E10 is even cheaper than 91 and makes cars drive like they are on more expensive 95 PULP. In most cases the fuel economy difference is negligible and in all cases the cost per km is better on E10. What's not to like about that? The mythical 3% economy loss on E10 only applied to dumb old engines that can't retune for the fuel (technically it's around 2.5% by energy density). Anything with knock sensors will love it and give you that back, and more.

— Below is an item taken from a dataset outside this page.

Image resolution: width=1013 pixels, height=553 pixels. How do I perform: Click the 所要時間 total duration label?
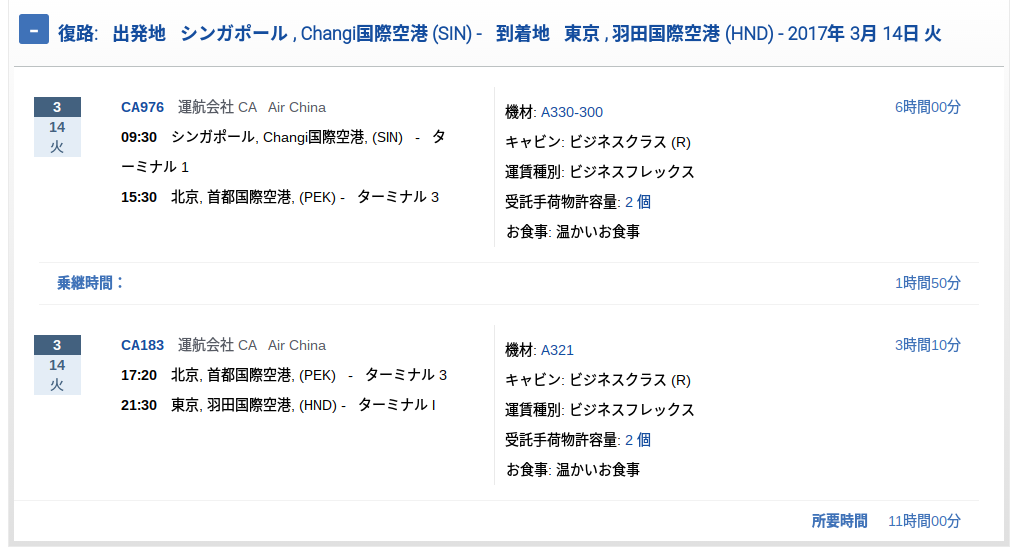[x=839, y=521]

In the US they use AKI for their "octane" rating. Anti-Knock Index. That's MON + RON / 2. Simple as that, just an average. In Australia, and most of the rest of the developed world, we use RON. Research Octane Number. MON (Motor Octane Number) is lower than RON so AKI is also lower than RON. 91 AKI is about 95-96 RON, for example. The Yanks base fuel is 87-88 AKI which is equivalent to our base 91 RON. In much of Europe you can't even get anything less than 95RON. 91 is looked at as a poor fuel not worth using. I generally tend to agree...
There are good reasons to avoid E10 in outboard motors, but those reasons don't apply to most cars.
My SV21 Camry has done 4 or 5 hundred thousand kilometres on E10 with no problems.
I was once told I would get better power and economy with premium unleaded. I tried three consecutive tanks of premium and the fuel consumption was identical to the figures I got with E10.